My daughter wears some outfits that give me conniptions. Her grandmother would have a heart attack.

She is dressing for herself, her aesthetic, and her interests. She is fiercely independent, strong minded, artistic, and also a lesbian. What men think about how she dresses doesn't come into it for her.

My other daughter put together an outfit that I was not happy about it going out the door. DH suggested that we accept her wishes, and she went out wearing what she was. She came back very shortly, and changed. She'd noticed how people's reactions to her changed.

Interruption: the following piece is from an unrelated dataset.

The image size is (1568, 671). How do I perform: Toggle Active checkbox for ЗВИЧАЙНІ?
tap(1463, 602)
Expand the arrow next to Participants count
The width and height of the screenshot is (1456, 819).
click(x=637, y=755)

friendlyflicka · 30/01/2021 18:13

I would just explain to her that she only THINKS she wants to wear those clothes because the fashion industry and mass media have told her that she should, and that she's been brainwashed by 50-year-old male CEOs to wear revealing clothing for their pleasure. Ask her why she thinks boys in her year don't dress like that?

And why is that not your own version of brainwashing?

LucilleTheVampireBat · 30/01/2021 18:20

There is a line between showing off a nice figure and making yourself look cheap

Cheap? How are you defining cheap? Can men ever wear clothes that make them look cheap or is it exclusively women?

RedskyBynight · 30/01/2021 18:49

My DD is currently wearing a shortish skirt with chunky tights, a black crop top and an oversize cardigan over it all (the cardigan is almost longer than the skirt).

She hasn't been out all day. She's dressing for herself, not anyone else.